# Demo: 
# Categorizing UFS Input Data Files by UFS Weather Model Application-to-Physics Suite  & Regression Tests

### __Introduction__

There is a need for developers/users using the UFS Weather Model to be able to determine what data is required for a given UFS Weather Model Application-to-Physics Suite build as well as for a given unique UFS weather model application's regression test. Currently, a reference table does not exist for which will map the UFS Application-to-Physics Suite to their corresponding required list of data files nor a reference table for which will map the UFS weather model application's regression tests to their required list of data files. 
According to the current structure of the UFS weather model framework, the details are hidden within it's regression test framework scripts -- in which each unique regression test (listed within the regression test framework's **rt.conf** script) is represented by a unique "test" script (within ufs-weather-model repo's **/tests/tests**). Each unique "test" script will then call unique configuration files residing within the following ufs-weather-model repo's folders:

- **/fv3_conf**
- **/parm file**

Note: Each unique regression test can only be applicable to a unique UFS Weather Model Application build. 

### __Purpose__ 

The purpose of the tool is to extract additional information regarding the input and baseline datasets residing within the RDHPCS relationship to the UFS Weather Model Application-to-Physics Suite & their corresponding set of regression tests -- in an effort to provide developers/users a mapping of the data files required for a given UFS Application-to-Physics Suite build as well as for a UFS application's given unique regression test. 

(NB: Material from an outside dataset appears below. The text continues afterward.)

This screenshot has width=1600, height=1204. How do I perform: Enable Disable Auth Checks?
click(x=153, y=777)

In this demontration, the tool will be applied against the UFS input and baseline datasets residing within the RDHPC platform, Orion.

### __Capabilities__ 

The tool will be able to perform the following actions:

- Apply feature engineering to obtain additional information regarding the data files. 
  
- Extract all data filenames mapping them to their corresponding relative directory path, 
  root folder, filename, filesize, file format, compiler (if applicable), CNTL folder (if applicable),
  "input" or "restart" file type, resolution (km) category, resolution (C resolution) category. 
 
- Categorize & sort each data file into a given UFS Weather Model Application-to-Physics Suite build & Regression Tests.

- Generate reference table/map of each data files to UFS Weather Model Application-to-Physics Suite & Regression Tests

### __Future Capabilities__  
- This tool can be used as a skeleton framework for querying information regarding the data files as they pertain to a unique UFS Weather Model Application-to-Physics Suite build &/or Regression Test.

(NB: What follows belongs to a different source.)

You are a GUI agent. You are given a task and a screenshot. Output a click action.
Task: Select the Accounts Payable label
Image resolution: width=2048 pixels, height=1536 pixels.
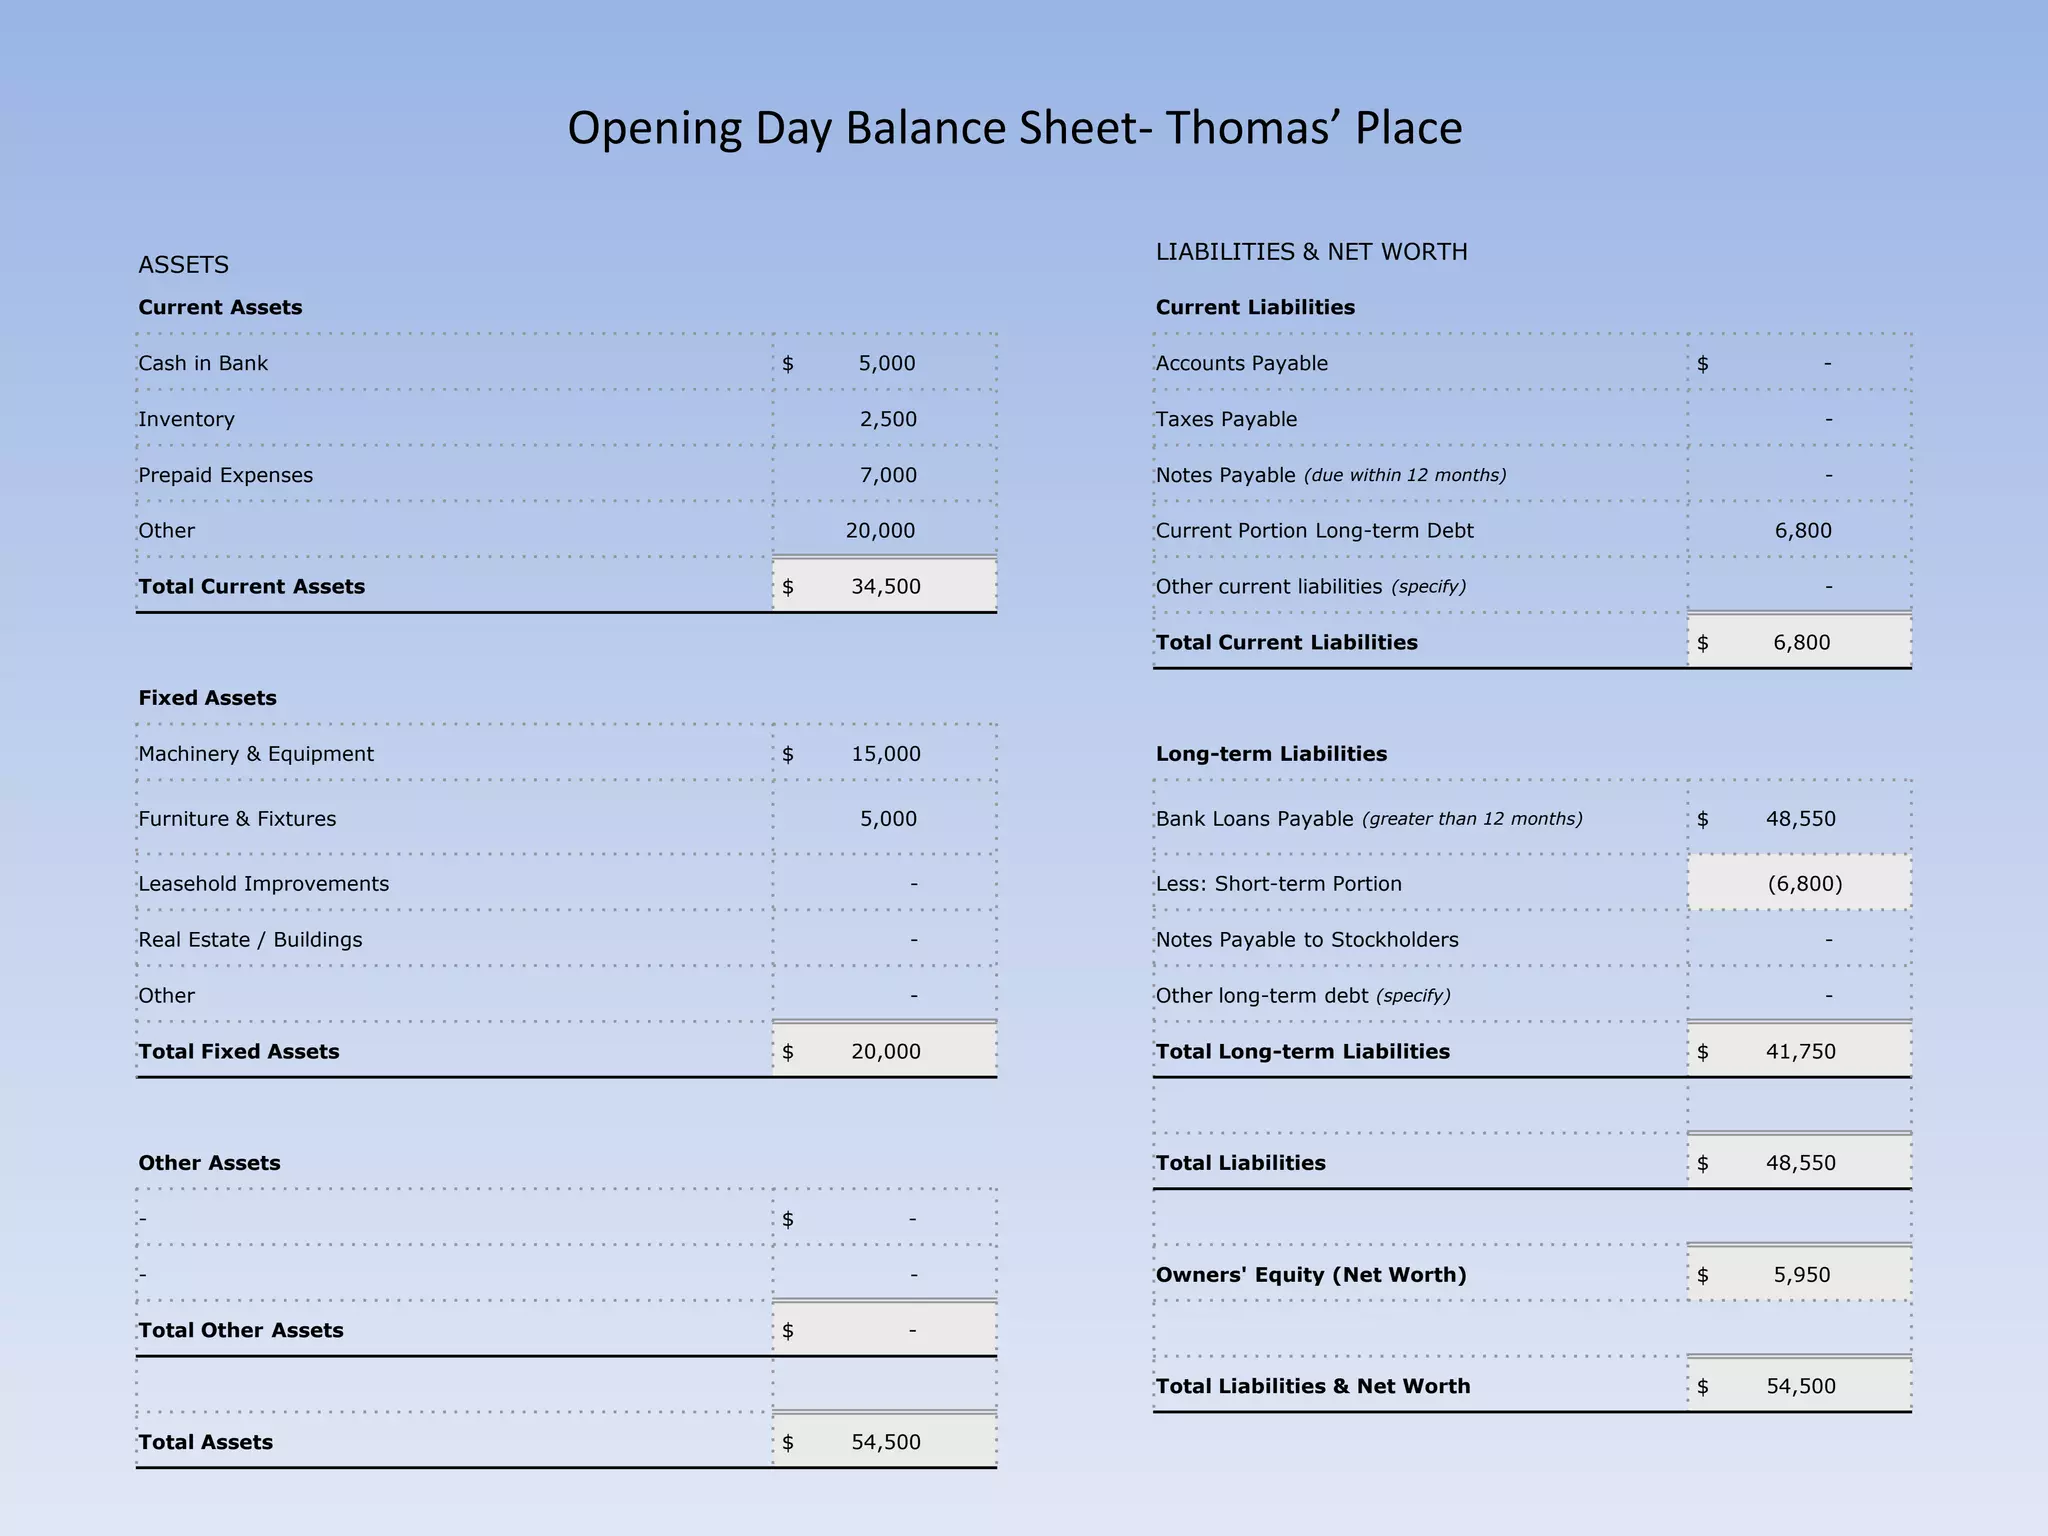pos(1241,363)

### __Procedural Steps to Utilize Tool__

#### ___Environment Setup___

1. Install miniconda on your machine. Note: Miniconda is a smaller version of Anaconda that only includes conda along with a small set of necessary and useful packages. With Miniconda, you can install only what you need, without all the extra packages that Anaconda comes packaged with:

Download latest Miniconda (e.g. 3.9 version):
- __wget https://repo.anaconda.com/miniconda/Miniconda3-py39_4.9.2-Linux-x86_64.sh__

Check integrity downloaded file with SHA-256:
- __sha256sum Miniconda3-py39_4.9.2-Linux-x86_64.sh__

Reference SHA256 hash in following link: https://docs.conda.io/en/latest/miniconda.html

Install Miniconda in Linux:
- __bash Miniconda3-py39_4.9.2-Linux-x86_64.sh__

Next, Miniconda installer will prompt where do you want to install Miniconda. Press ENTER to accept the default install location i.e. your $HOME directory. If you don't want to install in the default location, press CTRL+C to cancel the installation or mention an alternate installation directory. If you've chosen the default location, the installer will display “PREFIX=/var/home/<user>/miniconda3” and continue the installation.

For installation to take into effect, run the following command: 
- __source ~/.bashrc__

Next, you will see the prefix (base) in front of your terminal/shell prompt. Indicating the conda's base environment is activated.

2.	Once you have conda installed on your machine, perform the following to create a conda environment:

To create a new environment (if a YAML file is not provided)
- __conda create -n [Name of your conda environment you wish to create]__

__(OR)__

To ensure you are running Python 3.9:
- __conda create -n myenv Python=3.9__

__(OR)__

To create a new environment from an existing YAML file (if a YAML file is provided):
- __conda env create -f environment.yml__

__*Note:__ A .yml file is a text file that contains a list of dependencies, which channels a list for installing dependencies for the given conda environment. For the code to utilize the dependencies, you will need to be in the directory where the environment.yml file lives.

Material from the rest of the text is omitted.